Cuando esta obra se representó por primera vez en 1883 se montó un buen escándalo. Ocurría casi siempre con las propuestas de Ibsen, entre ellas Casa de muñecas, estrenada en 1879, cuya protagonista es un ama de casa burguesa que abandona a su marido de un portazo en pleno siglo XIX. En el caso de Un enemigo del pueblo, Ibsen se atrevió a poner en cuestión la mismísima democracia, que por entonces empezaba a iluminar Europa después de siglos de monarquías absolutas y autoritarismos, pero que estaba todavía en pañales y era muy frágil. Por eso no parecía conveniente airear demasiado sus defectos. Lo increíble es que casi un siglo y medio después de práctica democrática, el texto sigue suscitando jaleo y ganas de debatir, sobre todo cuando la lleva a escena Ostermeier, uno de los grandes nombres del teatro contemporáneo, director de la prestigiosa Schaubühne de Berlín. Ocurrió el sábado en el Lliure: durante cerca de media hora, en medio de la función, el público fue invitado a discutir sobre quiénes eran los malos de la obra y no hubo un minuto de silencio.
Estrenado en 2012, este Enemigo del pueblo de Ostermeier despista en su primera parte porque parece una actualización sin más de un texto más que conocido, cuyo argumento ya no sorprende a nadie en un mundo más que escaldado de corruptelas democráticas y en general indiferente ante ellas porque se asumen como mal menor. Su personaje principal, el doctor Thomas Stockmann, descubre que las aguas del balneario del que vive su pueblo están contaminadas y quiere hacerlo público, lo que arruinaría a los vecinos, pero las fuerzas vivas del lugar, en connivencia con los medios de comunicación, acaban con la reputación del médico y convencen a los ciudadanos para declararlo “enemigo del pueblo”. Manipulación, demagogia, codicia, ansia de poder… en fin, nada que no sepamos.
Pero ya entrado en el último tercio del espectáculo, Ostermeier nos la juega como se la jugó Ibsen al público de su tiempo. En medio del discurso del pobre y apaleado Stockmann, que a lo largo de la función se ha ganado la simpatía de los espectadores y clama contra la podredumbre del sistema, otro de los personajes de la obra le interrumpe y se dirige al patio de butacas para llamar la atención sobre lo que en realidad está pidiendo Stockmann: puesto que los ciudadanos son tan fáciles de manipular y no saben lo que les conviene, mejor no dejarles decidir sobre las cosas importantes. Es más, hay que aniquilar a todos los corruptos y los que se niegan a la regeneración de la civilización. El público es invitado a votar a mano alzada sobre si Stockmann tiene razón o no teniendo en cuenta este argumento y casi todos los presentes votan a su favor.
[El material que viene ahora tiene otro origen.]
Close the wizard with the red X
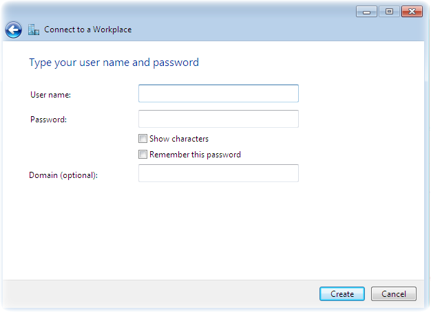Viewport: 431px width, 312px height. click(x=412, y=12)
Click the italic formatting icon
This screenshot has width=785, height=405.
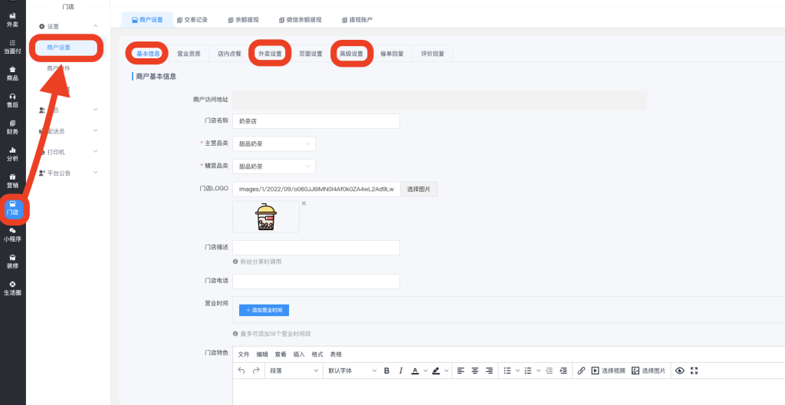point(400,370)
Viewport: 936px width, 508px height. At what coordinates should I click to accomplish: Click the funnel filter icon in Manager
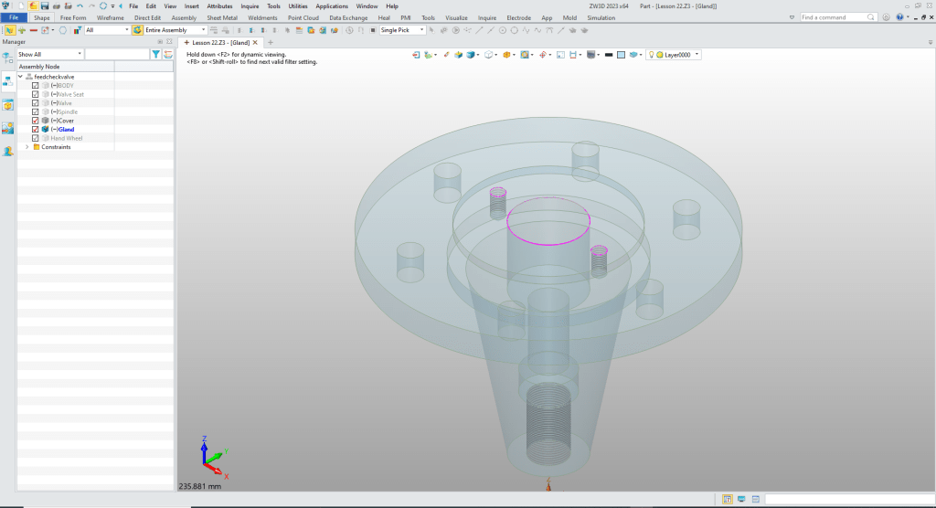156,55

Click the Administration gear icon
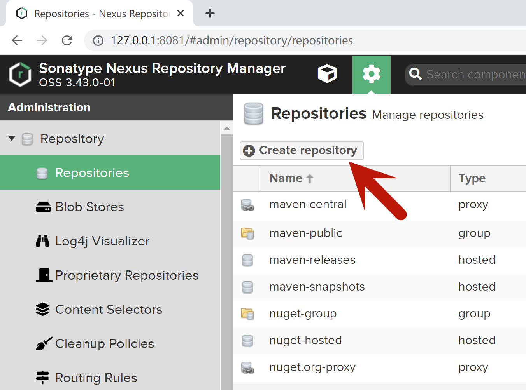click(x=371, y=74)
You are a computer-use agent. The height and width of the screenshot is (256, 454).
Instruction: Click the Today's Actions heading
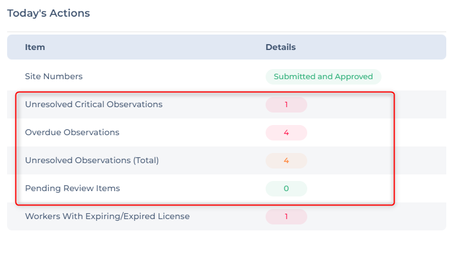[48, 13]
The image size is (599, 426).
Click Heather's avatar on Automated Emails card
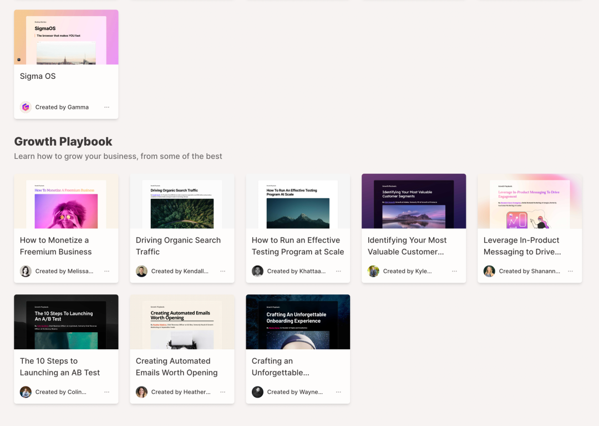click(x=141, y=392)
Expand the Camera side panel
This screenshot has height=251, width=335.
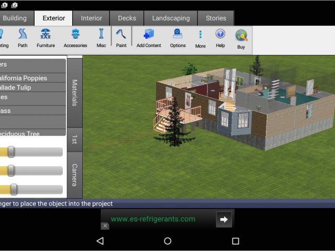(x=74, y=175)
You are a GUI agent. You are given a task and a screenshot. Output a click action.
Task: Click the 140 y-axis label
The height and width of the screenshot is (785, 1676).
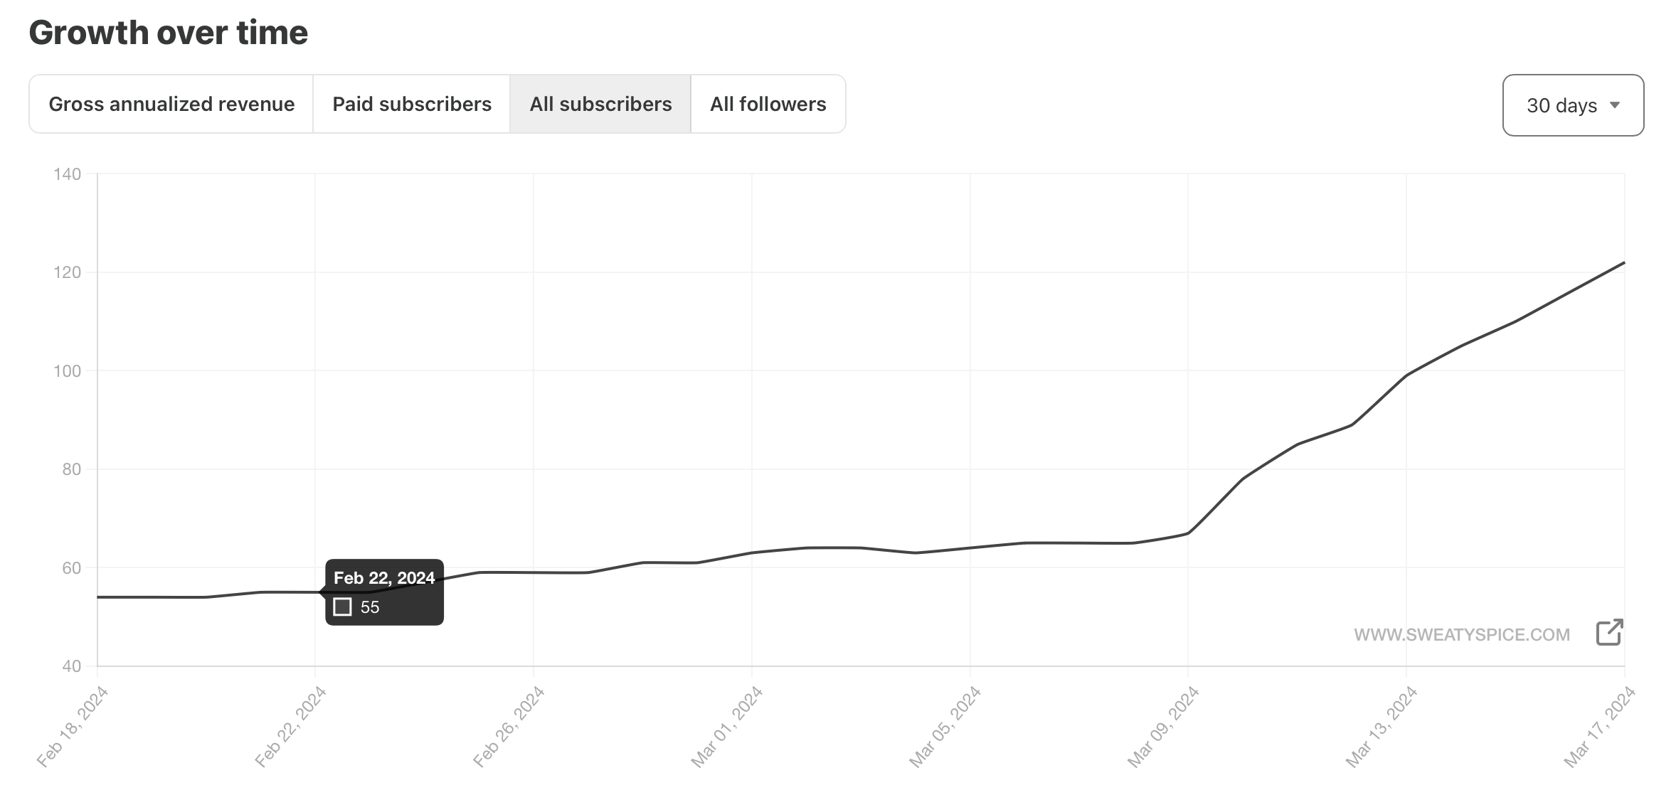67,174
Pero la bronca está servida: “¿Cómo es posible que votéis a un tipo que pide aniquilar a los tontos y acabar con la democracia?”, dice el antagonista del médico. Se escuchan opiniones de todo tipo: desde una psicoanalista que acusó a las farmacéuticas como instigadoras de todos los males del planeta hasta otra espectadora que sacó a relucir el alza de precios de la luz como síntoma de la degeneración actual del sistema. No está mal para una obra escrita hace 140 años.
Ostermeier estrenó su versión en 2012 y desde entonces se ha representado en una cuarentena de escenarios de todo el mundo y siempre ha suscitado interesantes debates. El catalán Àlex Rigola hizo algo parecido en 2018 en el desaparecido teatro Pavón Kamikaze de Madrid, aunque su propuesta se limitaba a una votación del público, sin debate posterior. Ante la de Ostermeier este sábado en Barcelona, la opinión de los espectadores fue unánime: sí a la democracia, no a la demagogia. Pero ¿es eso posible?